───── DATASET RECORDS ─────

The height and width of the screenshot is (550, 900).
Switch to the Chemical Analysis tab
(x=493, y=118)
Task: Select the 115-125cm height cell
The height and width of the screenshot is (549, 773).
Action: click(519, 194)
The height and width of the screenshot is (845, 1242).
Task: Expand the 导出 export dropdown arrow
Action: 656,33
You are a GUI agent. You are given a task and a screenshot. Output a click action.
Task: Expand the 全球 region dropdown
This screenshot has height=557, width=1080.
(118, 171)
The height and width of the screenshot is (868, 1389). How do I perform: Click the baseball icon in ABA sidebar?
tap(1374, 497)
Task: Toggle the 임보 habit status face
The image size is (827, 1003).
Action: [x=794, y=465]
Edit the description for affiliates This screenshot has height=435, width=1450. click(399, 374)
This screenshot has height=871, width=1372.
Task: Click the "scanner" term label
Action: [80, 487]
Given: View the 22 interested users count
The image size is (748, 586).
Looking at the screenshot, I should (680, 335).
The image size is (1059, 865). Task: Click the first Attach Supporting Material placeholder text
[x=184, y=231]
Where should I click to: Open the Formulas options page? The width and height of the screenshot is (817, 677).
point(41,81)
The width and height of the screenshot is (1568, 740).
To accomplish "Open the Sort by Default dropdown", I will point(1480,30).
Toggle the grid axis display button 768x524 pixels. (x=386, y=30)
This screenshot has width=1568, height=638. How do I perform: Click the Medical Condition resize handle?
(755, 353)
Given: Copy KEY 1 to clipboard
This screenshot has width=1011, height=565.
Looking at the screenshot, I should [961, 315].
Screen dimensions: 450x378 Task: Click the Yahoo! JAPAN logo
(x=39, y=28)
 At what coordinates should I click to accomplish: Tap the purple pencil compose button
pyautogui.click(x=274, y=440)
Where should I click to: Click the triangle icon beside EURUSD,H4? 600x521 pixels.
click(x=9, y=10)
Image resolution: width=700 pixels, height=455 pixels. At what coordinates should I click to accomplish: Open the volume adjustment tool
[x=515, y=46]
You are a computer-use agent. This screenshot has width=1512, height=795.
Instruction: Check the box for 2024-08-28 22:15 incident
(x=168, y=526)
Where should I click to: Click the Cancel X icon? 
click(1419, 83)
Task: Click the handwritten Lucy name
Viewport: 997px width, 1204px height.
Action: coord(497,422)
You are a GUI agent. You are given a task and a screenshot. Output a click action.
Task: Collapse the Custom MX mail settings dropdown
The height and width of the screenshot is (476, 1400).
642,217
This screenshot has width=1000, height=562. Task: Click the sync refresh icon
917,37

─────

- _OBJECTIVE_: Swap "Toggle" for "Flip" in the records from the line with "Task: Toggle the 임보 habit status face" to the line with "click(x=9, y=10)", keeping everything else the same. Return only those lines.

- _TASK RESULT_:
Task: Flip the 임보 habit status face
The image size is (827, 1003).
Action: [x=794, y=465]
Edit the description for affiliates This screenshot has height=435, width=1450. click(399, 374)
This screenshot has height=871, width=1372.
Task: Click the "scanner" term label
Action: [80, 487]
Given: View the 22 interested users count
The image size is (748, 586).
Looking at the screenshot, I should (680, 335).
The image size is (1059, 865). Task: Click the first Attach Supporting Material placeholder text
[x=184, y=231]
Where should I click to: Open the Formulas options page? The width and height of the screenshot is (817, 677).
point(41,81)
The width and height of the screenshot is (1568, 740).
To accomplish "Open the Sort by Default dropdown", I will point(1480,30).
Flip the grid axis display button 768x524 pixels. (x=386, y=30)
This screenshot has width=1568, height=638. How do I perform: Click the Medical Condition resize handle?
(755, 353)
Given: Copy KEY 1 to clipboard
This screenshot has width=1011, height=565.
Looking at the screenshot, I should [961, 315].
Screen dimensions: 450x378 Task: Click the Yahoo! JAPAN logo
(x=39, y=28)
 At what coordinates should I click to accomplish: Tap the purple pencil compose button
pyautogui.click(x=274, y=440)
Where should I click to: Click the triangle icon beside EURUSD,H4? 600x521 pixels.
click(x=9, y=10)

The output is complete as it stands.